Because here the paper makes clear that the ‘goal of the Institute’s evaluations will not be to designate any particular AI system as “safe”.’ Does the government lessen the potentially effective bite of its AISI by saying that? Or are they being sensible because we do not even really know how to do a fully effective eval yet?
We have in the ‘AI governance landscape’ table below an arrow that demonstrates how Industry ‘developers of highly capable AI systems’ (such as GPT-4, Claude 2, LLama-2, etc) must ‘offer model access for pre-deployment testing.’
But the table says nothing about the type of access. As Apollo Research et al showed, how do we also make sure the AISI gets full white-box access, not just black-box? Black-box access means a lot of potentially dangerous capabilities cannot even be elicited as they have that little information with which to do a comprehensive evaluation of the model. White-box access gives would-be evaluators access to everything they would need for a full evaluation.
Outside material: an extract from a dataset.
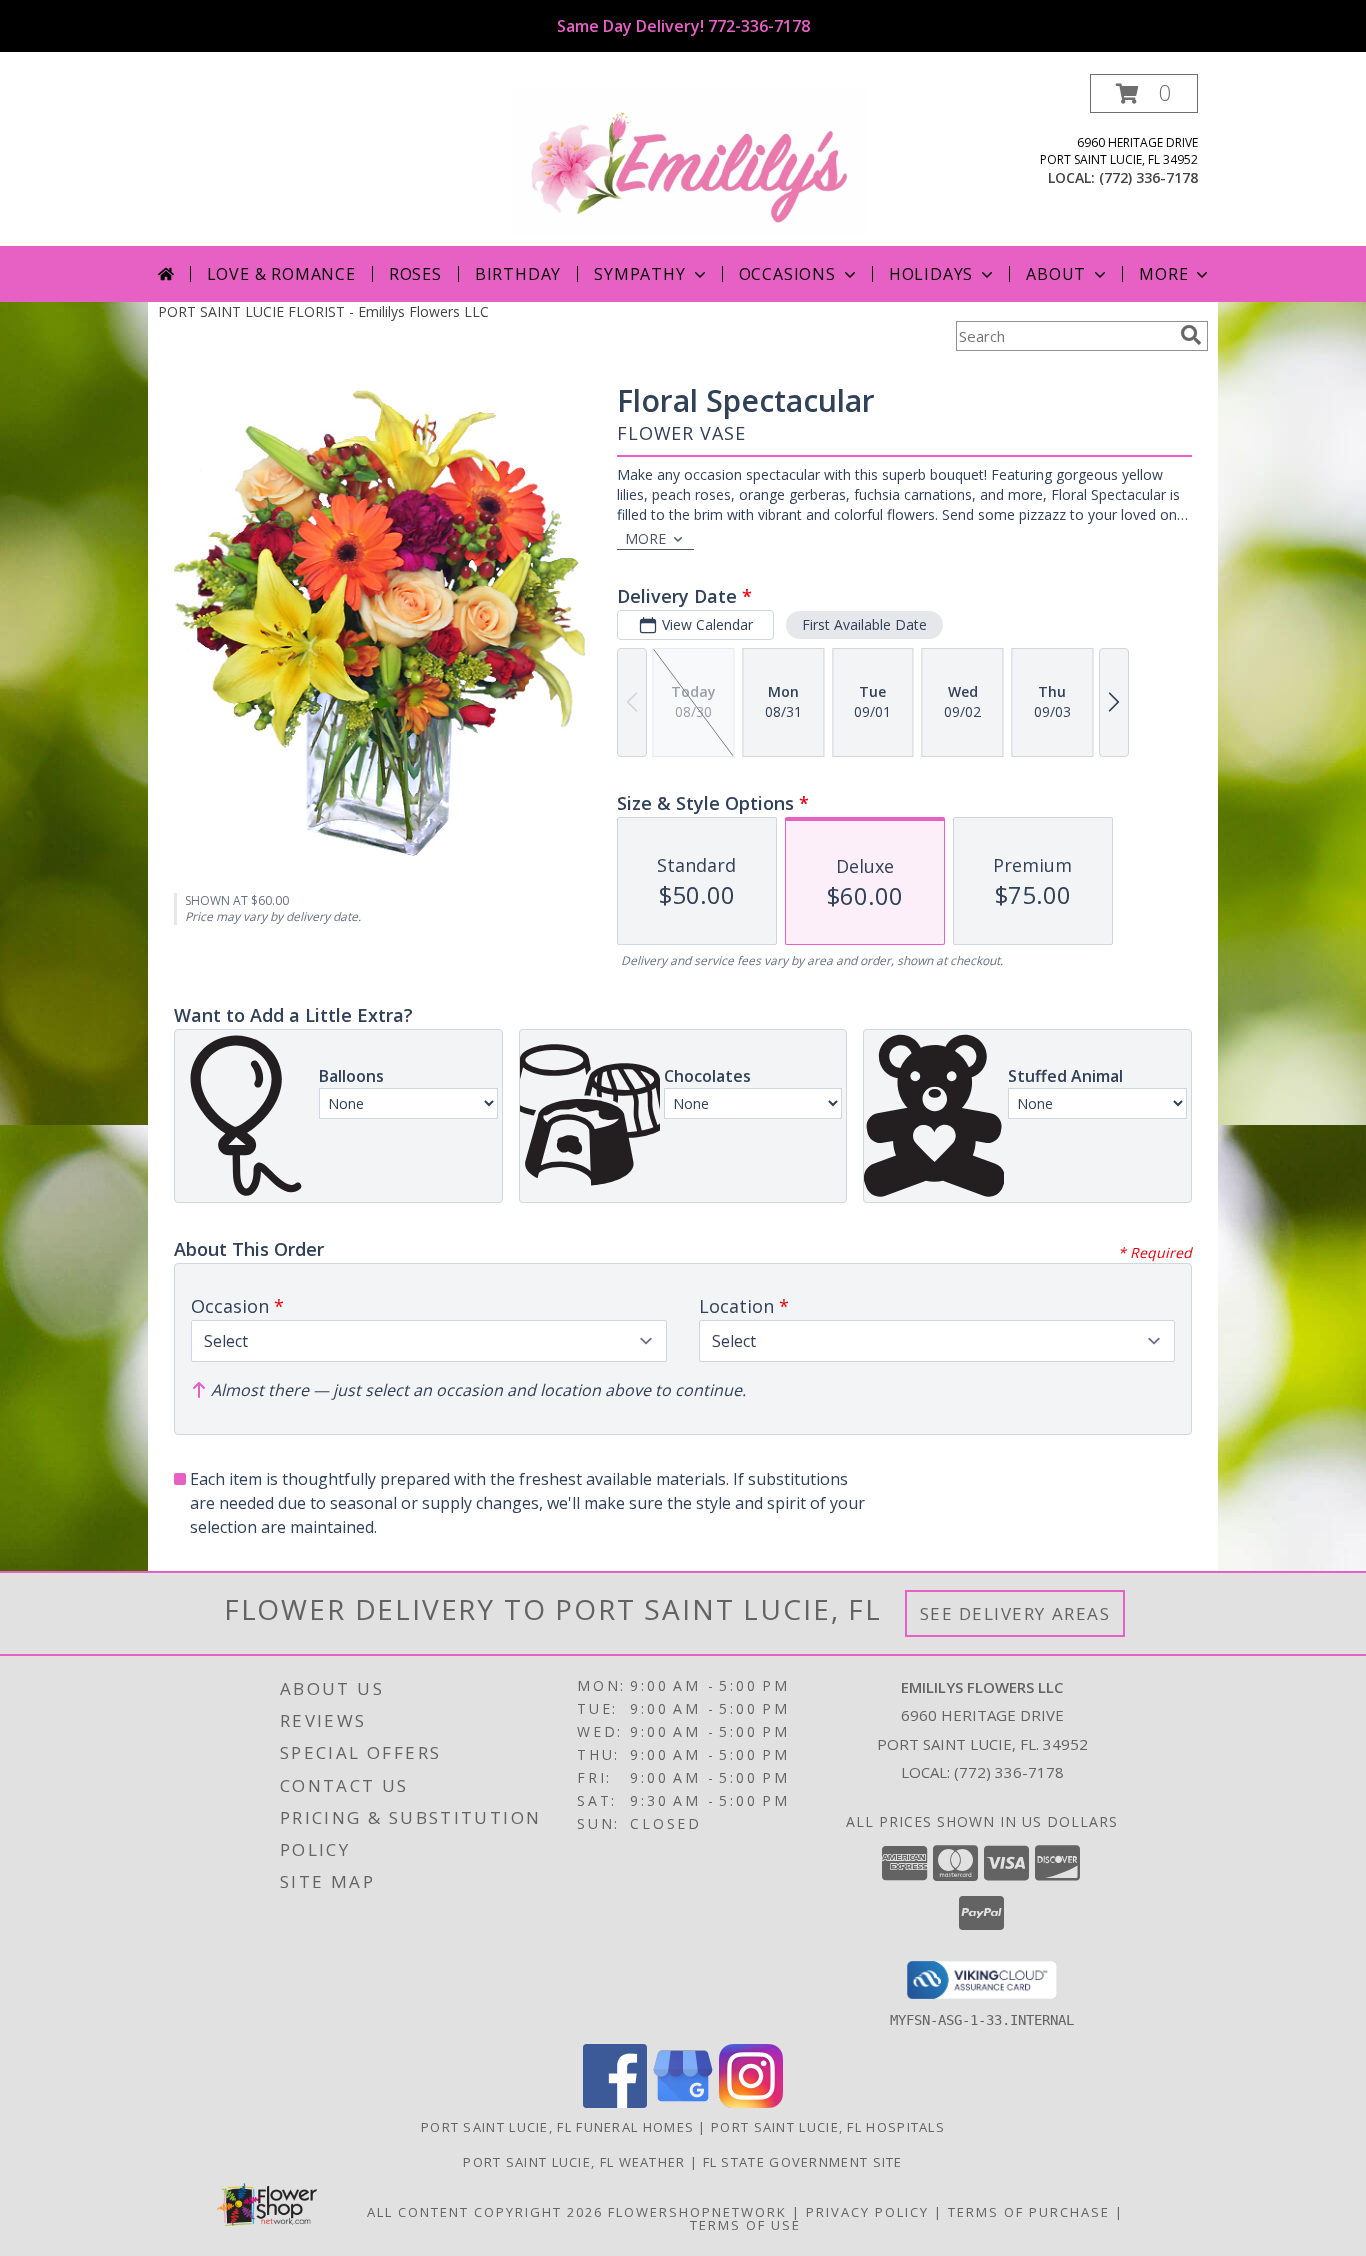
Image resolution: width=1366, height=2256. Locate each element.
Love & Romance (281, 274)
And the Government seems to agree here, when they write that, ‘if the exponential growth of AI capabilities continues, and if – as we think could be the case – voluntary measures are deemed incommensurate to the risk, countries will want some binding measures to keep the public safe.’
On Risks from AI
The Government is supposedly ‘committed to strengthening the integrity of elections to ensure that our democracy remains secure, modern, transparent, and fair. AI has the potential to increase the reach of actors spreading disinformation online, target new audiences more effectively, and generate new types of content that are more difficult to detect.’ And that ‘AI capabilities may be used maliciously, for example, to perform cyberattacks or design weapons.’
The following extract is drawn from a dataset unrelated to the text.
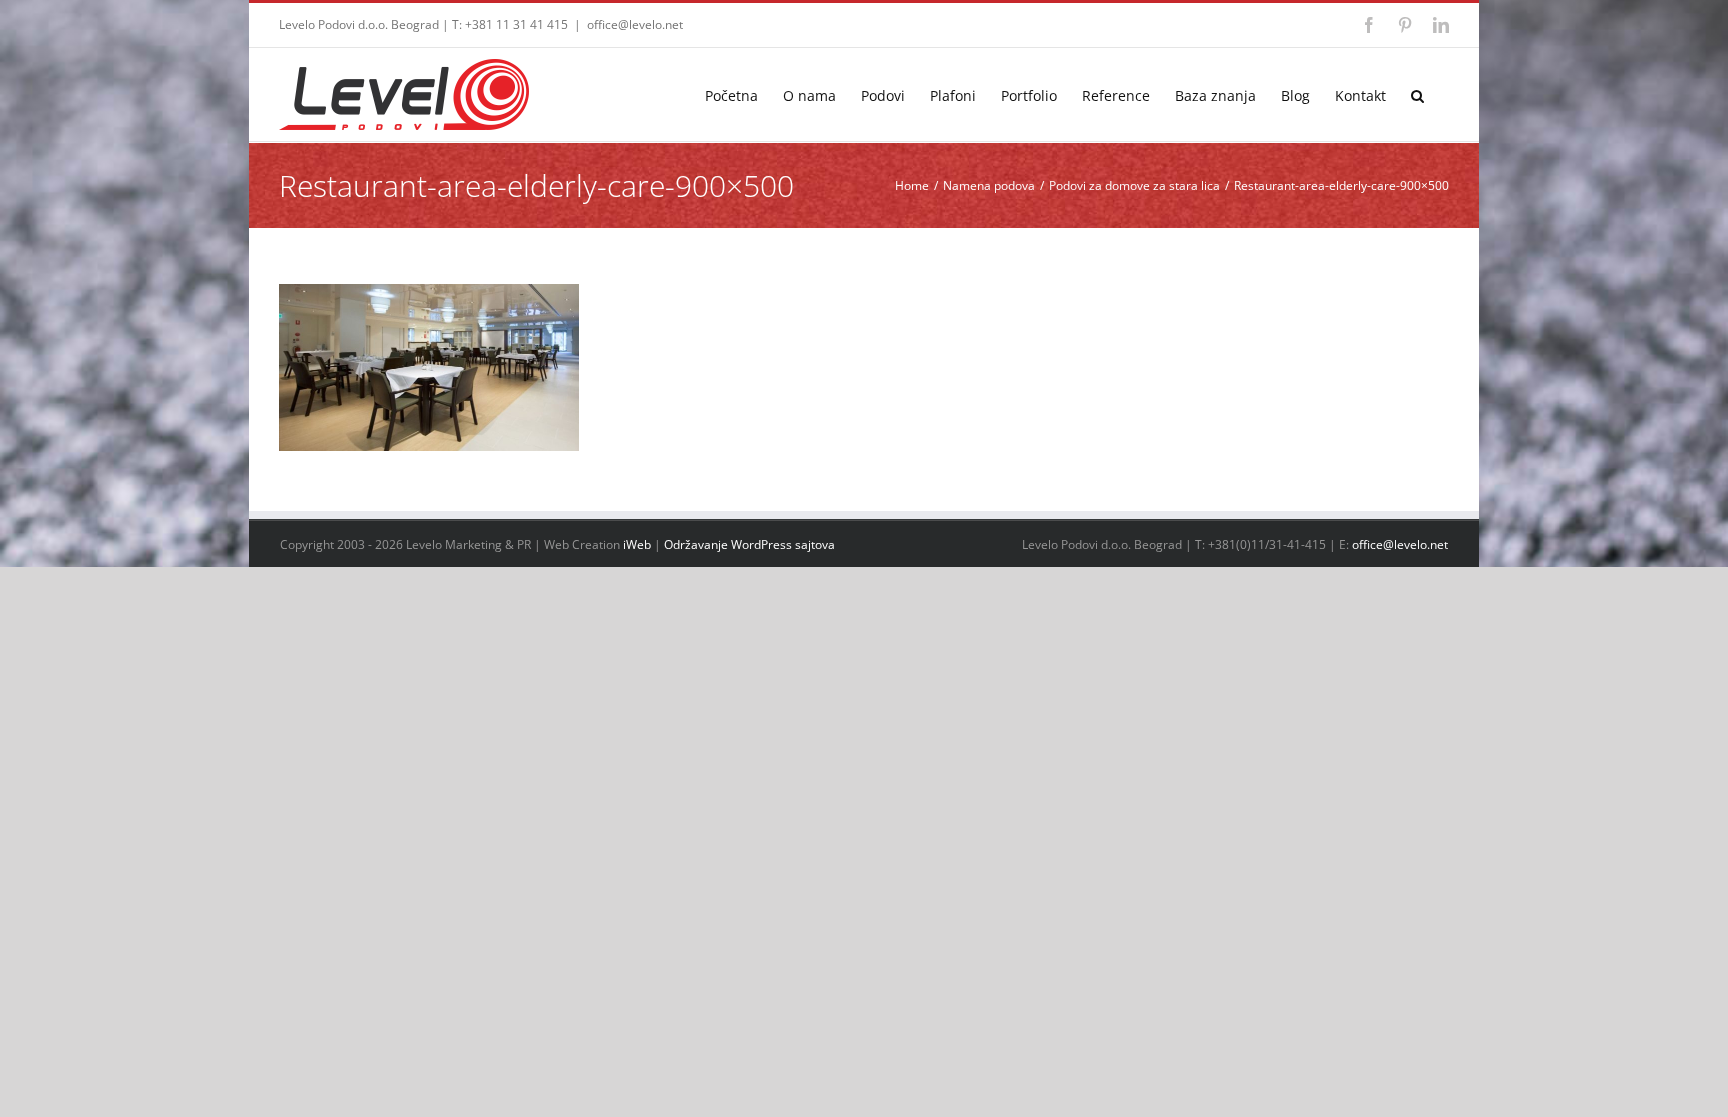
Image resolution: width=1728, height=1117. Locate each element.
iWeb (637, 544)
On future highly autonomous AI models such as AGI or ASI. The paper says some ‘experts are concerned that, as AI systems become more capable across a wider range of tasks, humans will increasingly rely on AI to make important decisions. Some also believe that, in the future, agentic AI systems may have the capabilities to actively reduce human control and increase their own influence.’ To which they point to the fact that the AISI is already testing for these abilities.